Data supplied:
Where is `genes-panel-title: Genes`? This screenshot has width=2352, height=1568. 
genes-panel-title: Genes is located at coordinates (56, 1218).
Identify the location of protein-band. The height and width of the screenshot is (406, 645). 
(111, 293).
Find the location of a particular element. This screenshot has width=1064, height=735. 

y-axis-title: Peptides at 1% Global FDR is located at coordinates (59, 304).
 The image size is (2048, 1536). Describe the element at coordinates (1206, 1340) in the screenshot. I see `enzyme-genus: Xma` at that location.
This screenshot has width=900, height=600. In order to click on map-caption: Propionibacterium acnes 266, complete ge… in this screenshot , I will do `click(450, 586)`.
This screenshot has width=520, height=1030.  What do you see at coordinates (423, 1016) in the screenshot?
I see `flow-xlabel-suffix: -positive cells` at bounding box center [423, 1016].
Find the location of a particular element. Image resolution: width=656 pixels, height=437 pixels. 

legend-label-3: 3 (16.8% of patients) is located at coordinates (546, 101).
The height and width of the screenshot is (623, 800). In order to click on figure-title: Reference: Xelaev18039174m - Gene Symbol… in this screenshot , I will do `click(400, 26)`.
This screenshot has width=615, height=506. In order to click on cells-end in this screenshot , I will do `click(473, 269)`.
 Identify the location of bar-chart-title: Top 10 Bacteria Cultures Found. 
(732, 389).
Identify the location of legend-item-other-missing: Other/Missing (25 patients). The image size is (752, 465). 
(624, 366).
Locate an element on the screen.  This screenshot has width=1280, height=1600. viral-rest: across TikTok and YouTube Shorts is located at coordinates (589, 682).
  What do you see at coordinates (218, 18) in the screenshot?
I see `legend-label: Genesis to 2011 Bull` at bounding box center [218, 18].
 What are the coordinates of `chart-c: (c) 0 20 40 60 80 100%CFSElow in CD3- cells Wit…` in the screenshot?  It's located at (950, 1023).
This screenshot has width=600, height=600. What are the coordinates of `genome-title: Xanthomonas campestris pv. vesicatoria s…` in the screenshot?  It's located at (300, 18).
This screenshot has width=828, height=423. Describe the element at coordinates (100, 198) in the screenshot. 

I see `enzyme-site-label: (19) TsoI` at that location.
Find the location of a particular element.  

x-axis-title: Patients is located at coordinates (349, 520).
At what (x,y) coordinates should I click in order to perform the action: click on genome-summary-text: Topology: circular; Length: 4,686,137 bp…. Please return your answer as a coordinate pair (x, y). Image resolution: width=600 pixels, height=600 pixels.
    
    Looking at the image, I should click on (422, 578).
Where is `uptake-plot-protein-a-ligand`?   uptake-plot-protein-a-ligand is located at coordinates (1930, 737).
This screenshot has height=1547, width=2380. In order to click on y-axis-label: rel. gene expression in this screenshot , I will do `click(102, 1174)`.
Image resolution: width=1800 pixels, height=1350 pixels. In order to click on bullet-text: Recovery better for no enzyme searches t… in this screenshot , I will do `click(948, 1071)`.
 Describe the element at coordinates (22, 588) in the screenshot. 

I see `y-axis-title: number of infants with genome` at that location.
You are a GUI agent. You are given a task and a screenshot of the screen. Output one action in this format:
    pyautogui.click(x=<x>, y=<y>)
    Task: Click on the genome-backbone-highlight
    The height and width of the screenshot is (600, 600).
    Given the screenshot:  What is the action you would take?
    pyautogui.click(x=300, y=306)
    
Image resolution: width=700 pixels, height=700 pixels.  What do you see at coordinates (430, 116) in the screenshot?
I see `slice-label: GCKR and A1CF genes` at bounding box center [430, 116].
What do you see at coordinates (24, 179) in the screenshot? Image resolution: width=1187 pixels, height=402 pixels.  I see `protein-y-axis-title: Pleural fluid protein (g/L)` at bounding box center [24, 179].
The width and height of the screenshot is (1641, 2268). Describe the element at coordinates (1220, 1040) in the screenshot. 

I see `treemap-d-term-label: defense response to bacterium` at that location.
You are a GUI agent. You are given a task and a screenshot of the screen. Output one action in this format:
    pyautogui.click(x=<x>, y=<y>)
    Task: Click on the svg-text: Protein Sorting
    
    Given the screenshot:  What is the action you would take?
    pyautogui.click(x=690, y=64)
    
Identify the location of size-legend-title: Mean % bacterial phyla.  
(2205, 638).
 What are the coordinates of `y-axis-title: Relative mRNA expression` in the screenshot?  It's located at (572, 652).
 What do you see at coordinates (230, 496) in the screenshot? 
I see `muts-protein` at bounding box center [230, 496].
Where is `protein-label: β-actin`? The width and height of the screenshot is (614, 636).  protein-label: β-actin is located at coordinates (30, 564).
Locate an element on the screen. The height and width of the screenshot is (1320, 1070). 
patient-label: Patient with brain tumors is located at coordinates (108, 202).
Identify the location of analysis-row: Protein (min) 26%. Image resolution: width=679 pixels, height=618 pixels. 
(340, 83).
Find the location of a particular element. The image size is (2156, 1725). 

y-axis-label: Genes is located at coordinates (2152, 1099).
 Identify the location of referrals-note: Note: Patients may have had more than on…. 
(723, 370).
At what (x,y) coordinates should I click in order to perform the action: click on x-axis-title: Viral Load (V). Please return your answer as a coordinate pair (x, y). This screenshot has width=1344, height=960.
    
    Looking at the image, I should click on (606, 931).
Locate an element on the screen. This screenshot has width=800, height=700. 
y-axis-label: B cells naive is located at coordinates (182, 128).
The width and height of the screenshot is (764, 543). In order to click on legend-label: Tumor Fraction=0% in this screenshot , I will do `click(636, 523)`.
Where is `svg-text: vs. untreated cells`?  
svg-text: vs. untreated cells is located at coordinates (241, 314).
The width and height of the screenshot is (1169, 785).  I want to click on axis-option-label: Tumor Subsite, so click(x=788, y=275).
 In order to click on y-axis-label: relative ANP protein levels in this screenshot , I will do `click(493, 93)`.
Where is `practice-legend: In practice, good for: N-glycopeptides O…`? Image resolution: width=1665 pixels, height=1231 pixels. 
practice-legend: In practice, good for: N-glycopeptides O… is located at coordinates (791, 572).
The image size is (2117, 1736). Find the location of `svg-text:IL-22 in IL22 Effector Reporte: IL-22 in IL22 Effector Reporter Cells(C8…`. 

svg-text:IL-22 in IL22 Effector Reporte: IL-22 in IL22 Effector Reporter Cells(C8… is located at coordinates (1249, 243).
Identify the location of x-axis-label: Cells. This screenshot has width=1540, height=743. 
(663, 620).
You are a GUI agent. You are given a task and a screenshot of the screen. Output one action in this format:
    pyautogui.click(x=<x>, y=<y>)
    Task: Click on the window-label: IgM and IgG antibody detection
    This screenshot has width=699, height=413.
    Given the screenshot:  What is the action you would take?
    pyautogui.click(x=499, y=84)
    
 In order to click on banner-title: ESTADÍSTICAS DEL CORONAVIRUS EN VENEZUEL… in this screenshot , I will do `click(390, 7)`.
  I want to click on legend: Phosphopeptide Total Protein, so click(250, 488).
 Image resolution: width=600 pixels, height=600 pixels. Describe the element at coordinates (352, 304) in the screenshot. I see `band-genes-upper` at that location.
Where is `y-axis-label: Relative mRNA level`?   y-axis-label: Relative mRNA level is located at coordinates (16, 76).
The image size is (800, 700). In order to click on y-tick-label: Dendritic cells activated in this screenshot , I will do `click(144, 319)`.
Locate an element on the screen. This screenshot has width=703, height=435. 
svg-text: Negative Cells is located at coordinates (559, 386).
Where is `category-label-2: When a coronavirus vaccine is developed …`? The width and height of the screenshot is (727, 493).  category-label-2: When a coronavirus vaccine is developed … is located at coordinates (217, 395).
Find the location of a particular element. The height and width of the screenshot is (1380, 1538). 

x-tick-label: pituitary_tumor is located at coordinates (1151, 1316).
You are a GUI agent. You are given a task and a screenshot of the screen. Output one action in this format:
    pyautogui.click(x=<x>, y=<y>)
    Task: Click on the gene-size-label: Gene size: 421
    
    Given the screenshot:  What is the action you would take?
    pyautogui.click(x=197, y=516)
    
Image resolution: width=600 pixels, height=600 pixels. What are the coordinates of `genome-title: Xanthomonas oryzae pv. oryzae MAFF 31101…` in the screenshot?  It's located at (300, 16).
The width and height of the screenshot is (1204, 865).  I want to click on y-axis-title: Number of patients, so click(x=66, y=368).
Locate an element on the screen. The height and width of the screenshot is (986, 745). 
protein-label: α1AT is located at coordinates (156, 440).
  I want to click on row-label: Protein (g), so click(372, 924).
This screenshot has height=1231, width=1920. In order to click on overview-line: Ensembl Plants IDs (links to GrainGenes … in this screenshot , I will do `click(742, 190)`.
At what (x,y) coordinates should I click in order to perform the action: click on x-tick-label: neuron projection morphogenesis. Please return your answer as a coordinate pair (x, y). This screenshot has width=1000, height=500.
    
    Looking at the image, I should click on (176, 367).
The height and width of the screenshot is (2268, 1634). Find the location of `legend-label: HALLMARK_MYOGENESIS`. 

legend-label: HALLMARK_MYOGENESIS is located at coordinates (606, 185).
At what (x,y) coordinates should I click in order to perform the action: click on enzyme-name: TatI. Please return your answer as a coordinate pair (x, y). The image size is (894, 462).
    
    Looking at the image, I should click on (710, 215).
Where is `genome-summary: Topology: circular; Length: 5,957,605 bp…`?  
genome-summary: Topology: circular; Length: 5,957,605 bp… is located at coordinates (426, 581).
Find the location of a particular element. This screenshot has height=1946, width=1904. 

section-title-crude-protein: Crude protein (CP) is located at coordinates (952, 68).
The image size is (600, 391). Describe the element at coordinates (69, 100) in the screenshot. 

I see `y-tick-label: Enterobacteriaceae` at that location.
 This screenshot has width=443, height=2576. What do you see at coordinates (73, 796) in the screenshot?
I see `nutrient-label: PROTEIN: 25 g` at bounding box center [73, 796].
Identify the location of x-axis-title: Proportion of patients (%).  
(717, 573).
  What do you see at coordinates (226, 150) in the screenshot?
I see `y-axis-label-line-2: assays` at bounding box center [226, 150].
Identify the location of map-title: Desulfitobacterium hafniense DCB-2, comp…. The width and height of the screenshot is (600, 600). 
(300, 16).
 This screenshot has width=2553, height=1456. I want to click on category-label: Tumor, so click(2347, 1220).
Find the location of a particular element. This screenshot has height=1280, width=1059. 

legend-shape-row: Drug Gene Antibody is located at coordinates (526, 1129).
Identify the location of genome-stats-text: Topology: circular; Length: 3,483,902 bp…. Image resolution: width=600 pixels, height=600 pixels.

Your objective:
Say the number of lines in the material above that contain the word "mRNA", and nothing else.

Your solution:
2